Nie wiadomo, czy to spontaniczny rozmach, czy niedoinformowanie (tajemnica wojskowa). Najprawdopodobniej jednak głośne ćwiczenia spadochronowe odbywają się nie tylko w gminie Lipowa.
To właśnie o Lipowej informujemy regularnie. Co roku o tej porze odbywają się tam ćwiczenia skoków spadochronowych jednostki wojskowej z Krakowa. Przy tej okazji zawsze przekazujemy wiadomość wójta Jana Góry, uprzedzającą o ewentualnych niedogodnościach i przepraszającą za nie. Przede wszystkim może jednak rozwiewającą ewentualne obawy.
Inwazja na inne gminy?
O tym, że tego typu ćwiczenia mogą budzić lęk, świadczyła dzisiejsza wiadomość naszej Czytelniczki:
„Około godziny temu nad moja posesją w Soli latały helikoptery wojskowe. Bardzo nisko, syn był przerażony. ..jeżeli są to jakieś ćwiczenia powinna być jakaś informacja.” - napisała Czytelniczka dzisiaj wczesnym popołudniem.
Widoki bywają efektowne, jak się jednak okazuje, nie dla każdego.

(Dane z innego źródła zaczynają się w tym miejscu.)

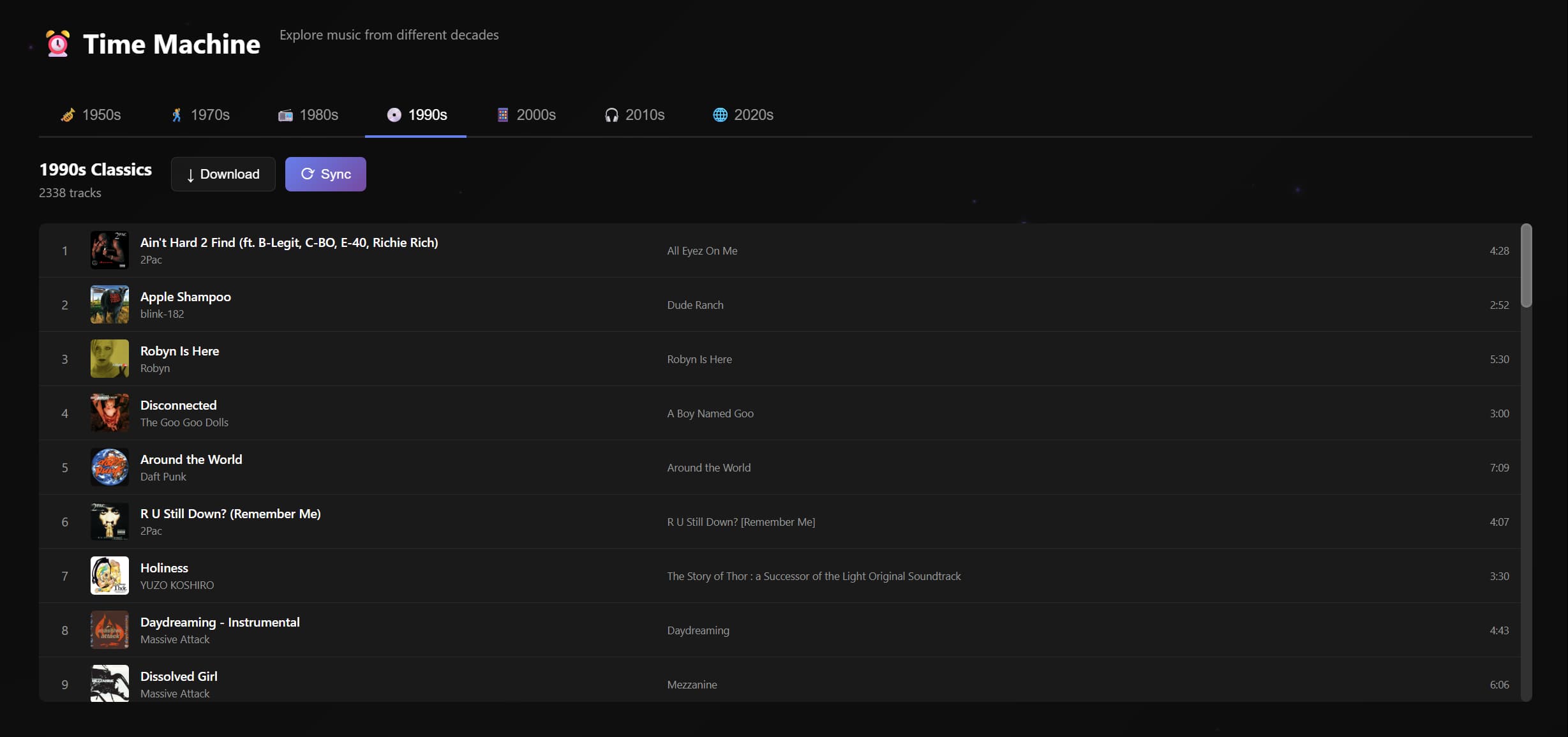Click the globe icon for 2020s
The image size is (1568, 737).
[x=720, y=115]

Dla formalności nadmienimy, że Sól nie tylko nie leży w gminie Lipowa, ale nawet z nią nie sąsiaduje, wręcz leżąc dosyć daleko od niej. To gmina Rajcza. Zakładając oczywiście, że to ta sama jednostka.
Nie był to przypadek odosobniony. Wojskowe śmigłowce i lądujących spadochroniarzy zauważono wczoraj w Kamesznicy, nad wzniesieniem Szare. To z kolei gmina Milówka, a więc też daleko. Zdjęcia zostały opublikowane na stronie społecznościowej TFK - Fotografia -Tomasz Fasola Korzeniecki.
A gminy nic….
Pytaliśmy w urzędach tych gmin, czy zostały powiadomione o takich przelotach. Nic o śmigłowcach wojskowych nad Kamesznicą nie wie Paweł Bury z Referatu Obrony Cywilnej i Zarządzania Kryzysowego. O żadnych przelotach nie został też przez nikogo poinformowany Urząd Gminy Rajcza.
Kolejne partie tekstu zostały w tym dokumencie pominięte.